I've been working on the OpenH323 package (to create a "netmeeting-like" package available for OSX), and it will not compile under "Apple's" version of GCC 3.1.

Other opensource packages may suffer this fate.


----------



## Mars (Aug 24, 2002)

RiscIt, Jaguar adds a MySQL user of it's own. So, it seems to destroy the permissions on anything that was owned by a "mysql" user before the upgrade.

To fix it, simply chown any files that were owned by your MySQL user to "mysql".

That fixed it for me!

Mars


----------



## RiscIt (Aug 24, 2002)

> To fix it, simply chown any files that
> were owned by your MySQL user to "mysql".
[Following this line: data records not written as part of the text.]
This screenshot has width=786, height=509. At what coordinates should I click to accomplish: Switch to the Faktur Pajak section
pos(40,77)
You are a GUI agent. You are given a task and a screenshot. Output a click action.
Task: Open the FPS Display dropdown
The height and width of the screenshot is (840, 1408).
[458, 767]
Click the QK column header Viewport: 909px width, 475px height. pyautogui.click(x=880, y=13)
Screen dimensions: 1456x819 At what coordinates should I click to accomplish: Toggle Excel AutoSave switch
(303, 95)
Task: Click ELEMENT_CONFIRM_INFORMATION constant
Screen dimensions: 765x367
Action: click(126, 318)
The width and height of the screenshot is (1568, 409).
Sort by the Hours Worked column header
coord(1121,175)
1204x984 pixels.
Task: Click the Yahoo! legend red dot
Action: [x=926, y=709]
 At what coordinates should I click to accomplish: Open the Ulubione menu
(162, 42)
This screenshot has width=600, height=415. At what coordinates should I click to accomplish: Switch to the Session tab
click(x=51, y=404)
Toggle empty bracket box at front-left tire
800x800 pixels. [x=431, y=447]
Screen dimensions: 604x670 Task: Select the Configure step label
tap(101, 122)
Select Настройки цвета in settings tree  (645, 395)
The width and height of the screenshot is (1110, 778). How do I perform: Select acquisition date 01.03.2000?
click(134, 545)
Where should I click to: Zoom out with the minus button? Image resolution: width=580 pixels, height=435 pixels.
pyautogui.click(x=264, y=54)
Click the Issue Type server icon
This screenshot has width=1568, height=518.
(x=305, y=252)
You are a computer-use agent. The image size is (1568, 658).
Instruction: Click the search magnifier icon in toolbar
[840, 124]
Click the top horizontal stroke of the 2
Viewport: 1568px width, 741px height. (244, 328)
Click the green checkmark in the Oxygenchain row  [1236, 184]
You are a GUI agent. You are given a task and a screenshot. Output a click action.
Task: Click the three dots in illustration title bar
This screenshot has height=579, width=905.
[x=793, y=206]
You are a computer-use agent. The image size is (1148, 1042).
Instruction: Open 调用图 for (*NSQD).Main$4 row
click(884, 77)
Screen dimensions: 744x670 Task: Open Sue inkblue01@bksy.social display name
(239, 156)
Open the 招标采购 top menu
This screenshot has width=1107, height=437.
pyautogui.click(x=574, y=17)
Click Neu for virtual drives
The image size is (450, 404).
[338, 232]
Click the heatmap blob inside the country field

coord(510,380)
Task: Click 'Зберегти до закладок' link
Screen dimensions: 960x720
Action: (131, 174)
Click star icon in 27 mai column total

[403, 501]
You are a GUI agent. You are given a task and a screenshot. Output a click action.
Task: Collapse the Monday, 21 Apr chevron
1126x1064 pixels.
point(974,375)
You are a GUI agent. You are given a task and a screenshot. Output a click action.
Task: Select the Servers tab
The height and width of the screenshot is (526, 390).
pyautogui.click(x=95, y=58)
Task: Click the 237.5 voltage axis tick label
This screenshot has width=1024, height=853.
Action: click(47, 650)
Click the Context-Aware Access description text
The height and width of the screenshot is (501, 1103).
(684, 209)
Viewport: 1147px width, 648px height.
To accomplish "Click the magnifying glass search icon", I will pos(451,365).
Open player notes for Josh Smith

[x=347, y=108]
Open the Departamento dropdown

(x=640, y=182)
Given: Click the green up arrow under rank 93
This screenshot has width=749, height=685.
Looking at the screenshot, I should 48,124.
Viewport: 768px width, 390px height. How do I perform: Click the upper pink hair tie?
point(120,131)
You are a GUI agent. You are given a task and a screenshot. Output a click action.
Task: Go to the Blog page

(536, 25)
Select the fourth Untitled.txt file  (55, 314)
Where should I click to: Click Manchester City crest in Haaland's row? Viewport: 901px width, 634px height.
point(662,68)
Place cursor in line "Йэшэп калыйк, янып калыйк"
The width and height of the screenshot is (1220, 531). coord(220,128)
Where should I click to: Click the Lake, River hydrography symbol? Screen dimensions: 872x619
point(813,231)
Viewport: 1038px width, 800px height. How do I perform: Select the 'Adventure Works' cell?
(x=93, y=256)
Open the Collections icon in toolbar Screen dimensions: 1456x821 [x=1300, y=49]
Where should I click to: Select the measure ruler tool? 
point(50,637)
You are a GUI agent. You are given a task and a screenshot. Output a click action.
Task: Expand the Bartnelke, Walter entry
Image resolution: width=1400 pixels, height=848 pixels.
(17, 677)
	Worked great. You rock.  Thanks a bunch!


----------



## mkwan (Aug 27, 2002)

this may seem to be a dumb question, but how does one do that?


----------



## dsnyder (Aug 27, 2002)

Might it be easier to change the uid of the "new" mySQL user back to the uid of the old one (assuming you can figure out what the old uid was).  This can be done with Netinfo Manager I believe.


----------



## DMCrimson (Aug 27, 2002)

mkwan, it's done in terminal via command chown. Here is a helpful article from resexcellence.


----------



## Fahrvergnuugen (Aug 27, 2002)

10.2 seems to have changed the $PATH completely, not sure why. So if your applications are installed in /usr/local/bin you will not be able to run them like you did before. Just update your path to include /usr/local/bin and everything will go back to normal.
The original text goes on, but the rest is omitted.